Bitte bleibt "On-Topic" - wenn Ihr mit machen
möchtet seid ihr *Herzlich willkommen* -

=> *Traut euch JUNGS !!!*

Macht einfach mal drauf los - es ist doch überhaubt
kein Problem, wenn man vom Ursprungsbild nicht mehr
viel erkennen kann - Gemeinsam sind wir stark ...

Bis dann dann euer Mythos

N.S.: Those are the rules - let´s play the Game ...


----------



## MoPB82 (22. Februar 2002)

*seifenblasen*

hey mysty oder so =) wie hast du die blasen gemacht? kannst du das nicht auch so erklären wie die rohre ??? wäre net , die "normalen" tentakeln hab ich auch geschafft aber das wasser und die blassen noch nicht =(


----------



## Azrael666 (22. Februar 2002)

Hehe, die Wasserblasen sehen echt cool aus!
Wie hast du das gemacht oder ist das ein bestimmter Filter?!

Greetz Azrael


----------



## subzero (23. Februar 2002)

finde die idee gut..nur die umsetzung dürftig...

die kleinen blasen sidn schick..wirklich.aber dir großen..naja....denke nich so der schmack der vielen leude hier..und meiner auch nich...also..naja... 

sorry...


----------



## Christoph (23. Februar 2002)

*hier mein beitrag*

werd gleich was uploaden... bin gleich fertig!!!  

/edit

so da is das .psd file.... is im .ace format gezipppt!

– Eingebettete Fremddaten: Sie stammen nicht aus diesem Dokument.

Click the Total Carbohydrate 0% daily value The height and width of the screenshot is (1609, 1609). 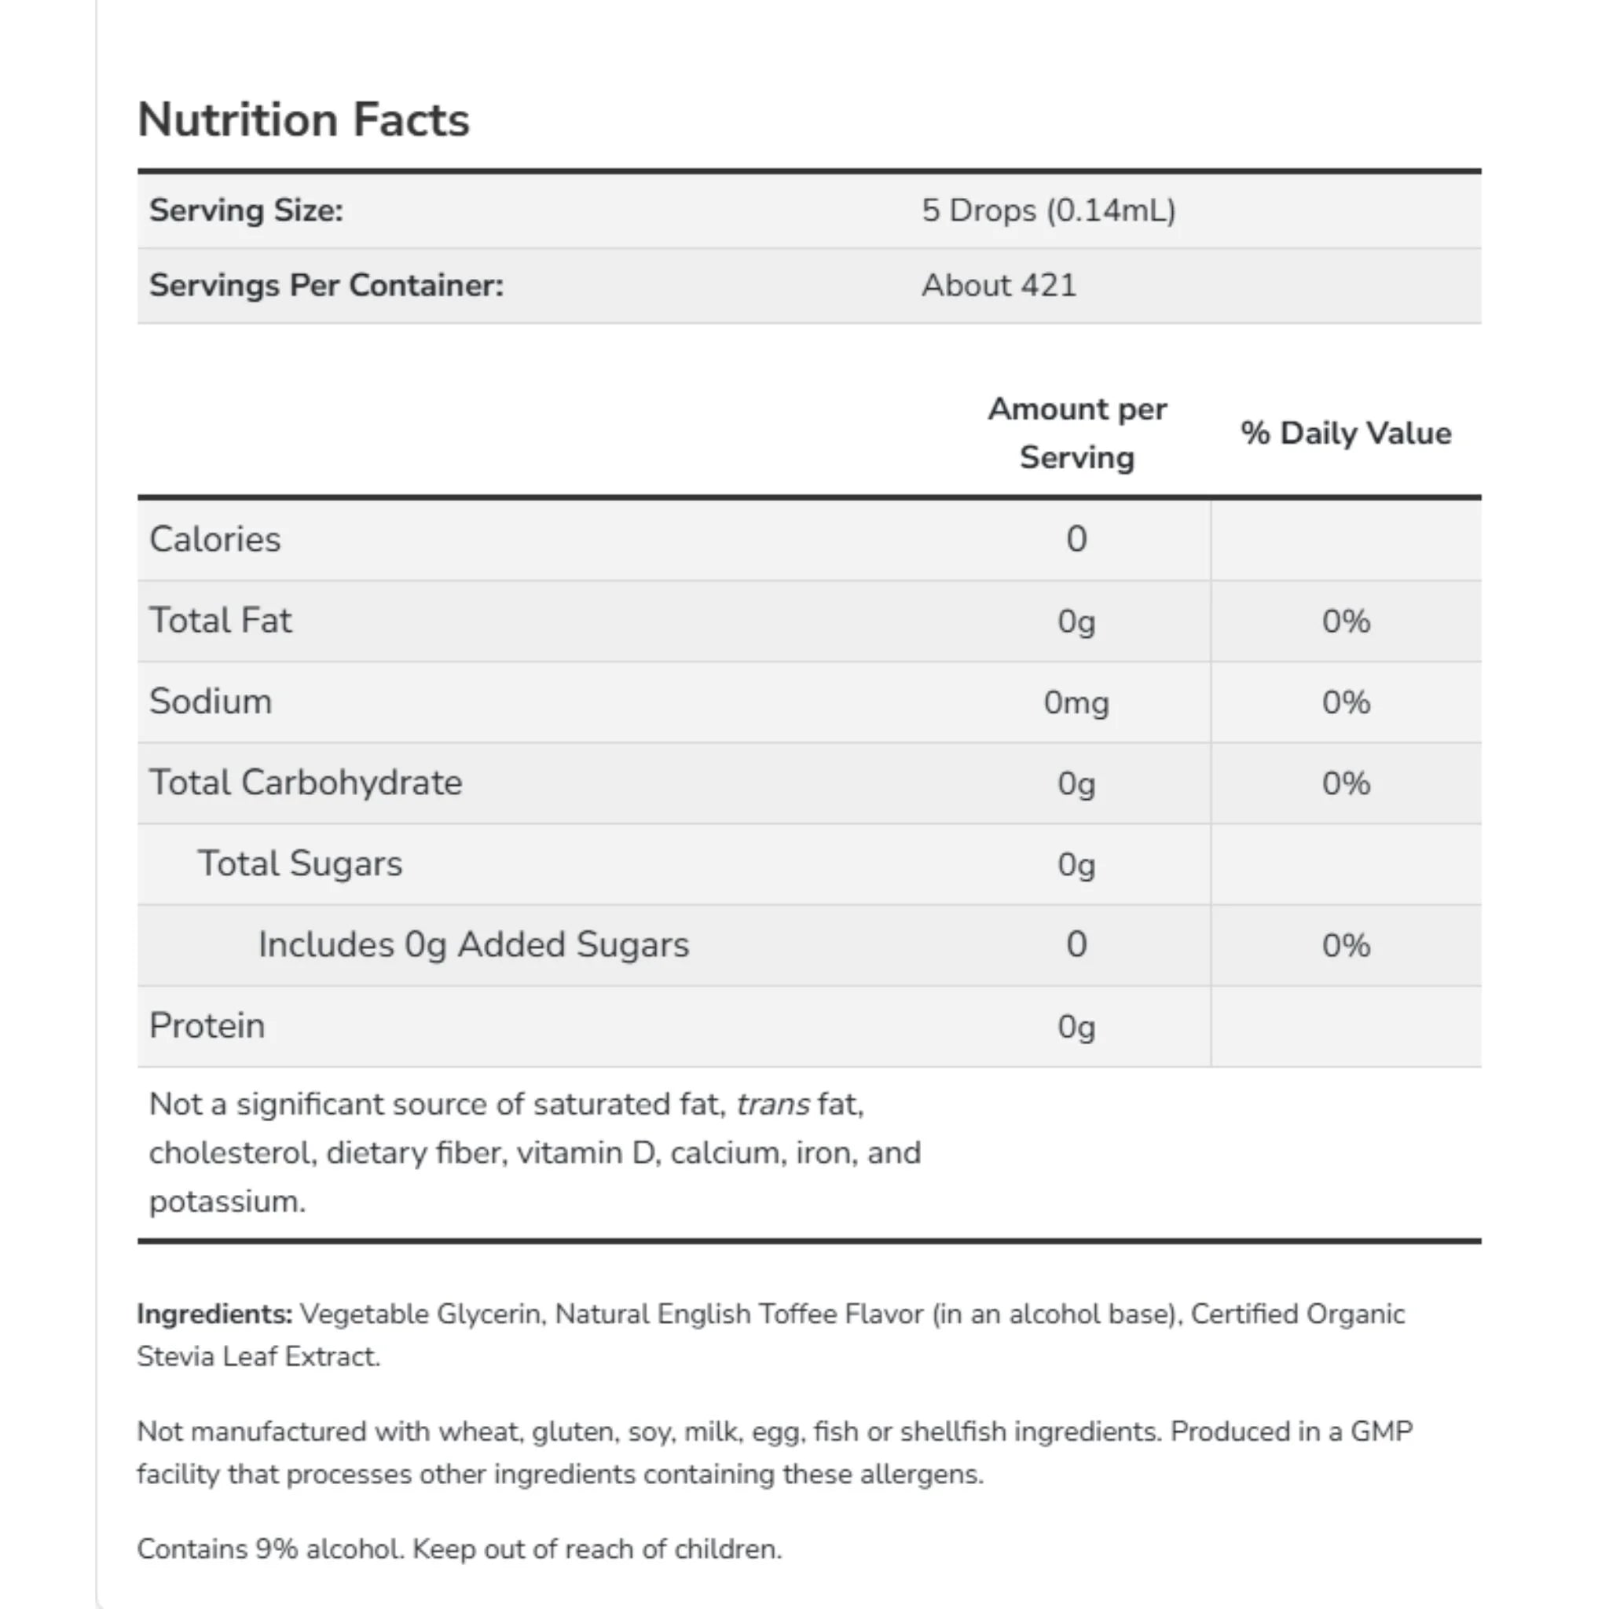(x=1346, y=783)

hier [link funzt gleich----56kmodem upload is einbisschen beschiiiiienen!]

hab gestern mal was probier---weis nicht ob das was geworden ist???? fällt eigentlich gar nichts mehr ein derzeit! 

werd eben auch schon alt*ggggg*


----------



## Azrael666 (23. Februar 2002)

Argh....ich habe auch nur ein 56k Modem *g* das dauert wieder langeee... *g*

Greetz Azrael


----------



## Mythos007 (23. Februar 2002)

Chellaz zusammen, chellaz hochi alter schwede ,

hier ist eine verkleinerte version von hochis
bild - damit ihr nicht immer das komplette .psd-
file downloaden müsst um es euch anzusehen ...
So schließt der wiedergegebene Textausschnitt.